Tak lama dokter Joko yang menangani Mas Gagah menghampiri kami. "Ia sudah sadar dan memanggil nama ibu, bapak, dan Gi..."
"Gita.." suaraku serak menahan tangis.
"Pergunakan
waktu yang ada untuk mendampinginya seperti permintaannya. Sukar
baginya untuk bertahan. Maafkan saya..., lukanya terlalu parah,"
perkataan terakhir dokter Joko mengguncang perasaan, menghempaskan
harapanku!
"Mas..., ini Gita, Mas...," sapaku berbisik.
Tubuh Mas Gagah bergerak sedikit. Bibirnya seolah ingin mengucapkan sesuatu.
Kudekatkan wajahku kepadanya. "Gita sudah pakai.. jilbab," lirihku. Ujung jilbabku yang basah kusentuhkan pada tangannya.
Tubuh Mas Gagah bergerak lagi.
"Dzikir...,
Mas,’ suaraku bergetar. Kupandang lekat-lekat wajah Mas Gagah yang
separuhnya tertutup perban. Wajah itu begitu tenang...
"Gi...ta..."
Kudengar suara Mas Gagah! Ya Allah, pelan sekali!
"Gita di sini, Mas..."
Perlahan kelopak matamya terbuka. Aku tersenyum.
"Gita... udah pakai... jilbab...," kutahan isakku.
Memandangku lembut, Mas Gagah tersenyum. Bibirnya seolah mengucapkan sesuatu seperti hamdalah.

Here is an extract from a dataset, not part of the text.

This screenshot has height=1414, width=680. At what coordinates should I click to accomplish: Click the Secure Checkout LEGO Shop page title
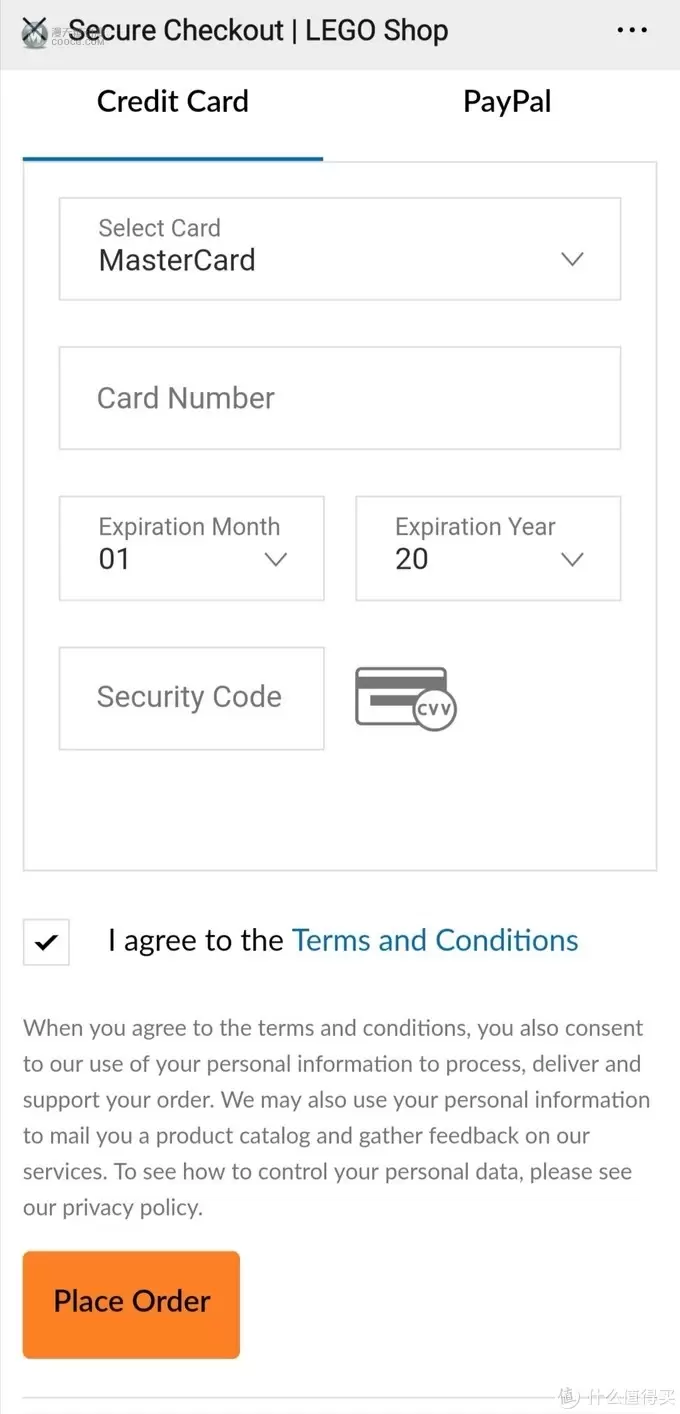pyautogui.click(x=258, y=31)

"Jangan ngomong apa-apa dulu, Mas...," ujarku pelan ketika kulihat ia berusaha lagi untuk mengatakan sesuatu.
Mama
dan Papa memberi isyarat untuk gantian. Ruang ICU memang tak bisa
dimasuki beramai-ramai. Dengan sedih aku keluar. Ya Allah..., sesaat
kulihat Mas Gagah tersenyum. Tulus sekali!
Tak lama aku bisa menemui Mas Gagah lagi. Dokter mengatakan Mas Gagah tampaknya menginginkan kami semua berkumpul.
Kian lama kurasakan tubuh Mas Gagah
semakin pucat. Tapi sebentar-sebentar masih tampak bergerak. Tampaknya
ia juga masih bisa mendengar apa yang kami katakan meski hanya bisa
membalasnya dengan senyuman dan isyarat mata.
Kuusap
setitik lagi airmata yang jatuh. "Sebut nama Allah banyak-banyak...,
Mas," kataku sambil menggenggam tangannya. Aku sudah pasrah pada Allah.
Aku sangat menginginkan Mas Gagah terus hidup. Tapi sebagai insan
beriman, seperti juga yang diajarkan Mas Gagah, aku pasrah pada
ketentuan Allah. Allah tentu tahu apa yang terbaik bagi Mas Gagah.
"Laa...ilaaha...illa...llah...,
Muham...mad...Ra...sul...Al...lah...," suara Mas Gagah pelan, namun tak
terlalu pelan untuk kami dengar.
Mas Gagah telah kembali pada Allah. Tenang sekali. Seulas senyum menghiasi wajahnya.
Aku memeluk tubuh yang terbujur
kaku dan dingin itu kuat-kuat. Mama dan Papa juga. Isak kami bersahutan
walau kami rela dia pergi.
Selamat jalan, Mas Gagah !
--=oOo=--
(Epilog)
Buat ukhti manis Gita Ayu Pratiwi,
Semoga memperoleh umur yang berkah,
Dan jadilah muslimah sejati
Agar Allah selalu besertamu.
Sun Sayang,
Mas Ikhwan, eh Mas Gagah !
Kubaca berulang kali kartu ucapan Mas Gagah. Keharuan memenuhi rongga-rongga dadaku.
Gamis dan jilbab hijau muda, manis
sekali. Akh, ternyata Mas Gagah telah mempersiapkan kado untuk hari
ulang tahunku. Aku tersenyum miris.
Kupandangi
kamar Mas Gagah yang kini lengang. Aku rindu panggilan dik manis, Aku
rindu suara nasyid. Rindu diskusi-diskusi di kamar ini. Rindu suara
merdu Mas Gagah melantunkan kalam Ilahi yang selamanya tiada kudengar
lagi. Hanya wajah para Mujahid di dinding kamar yang menatapku.
Puisi-puisi sufistik yang seolah bergema di ruang ini...
Setitik air mataku jatuh lagi.
"Mas, Gita akhwat bukan sih?"
"Ya, Insya Allah akhwat!"
"Yang bener?"
"Iya, dik manis!"
"Kalau ikhwan itu harus ada jenggotnya, ya?!"
"Kok nanya gitu?"
"Lha, Mas Gagah ada jenggotnya!"
"Ganteng kan?"
"Uuu! Eh, Mas, kita kudu jihad, ya? Jihad itu apa sih?"
"Ya always dong ! Jihad itu... "
Setetes, dua tetes, air mataku kian menganak sungai.
Kumatikan lampu. Kututup pintu kamarnya pelan-pelan.
Selamat jalan, Mas Ikhwan! Selamat jalan, Mas Gagah!